The Government Accountability Office (GAO) recently found that the EPA "could benefit from more information on treatment technologies."
http://www.gao.gov/assets/650/647992.pdf Technology assessment is not a factor in effluent guidelines. Previously, the GAO found that DOE, unlike NASA and other technical agencies, has no database of technology assessment. The result is that new ideas regarding air and water pollution technology have no way to be heard and evaluated. The "proven" technology may be laughably primitive (e.g. the API separator (1933) used at refineries), but there is no way to suggest improvements. There is no way to get a new idea validated for further development
ARPA-E (which is supposed to be for disruptive innovation in the power industry) has a 20% cost-sharing requirement. Startups don't have the money for cost-sharing, so the grants become more corporate welfare and academic subsidies for old thinking.

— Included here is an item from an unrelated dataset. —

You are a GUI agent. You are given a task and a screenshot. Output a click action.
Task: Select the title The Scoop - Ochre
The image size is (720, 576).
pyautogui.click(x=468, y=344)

As for private funding, conventional econometrics punish innovation. The treatment of expenditures for technology development "disadvantages every capital-intensive platform investment and supports anything that prolongs the life of aging assets." See p. 14 at
http://www.khoslaventures.com/wp-content/uploads/2012/02/InnovatorsEcosystem_12_19_111.pdf Purported technology experts defend the old stuff because that is what they know. Like the drunk looking for his keys under a streetlight because there the light is better, the experts and government agencies tasked with developing new ideas are effectively blinded by the limitation of their search.
There are no prizes for new ideas. There is no way to discuss and evaluate new ideas. Inventors are shunned like lepers and called trolls.
They say even a dog knows the difference between being tripped over and being kicked, and with regard to technology development policy in America, the evidence inclines toward kicked.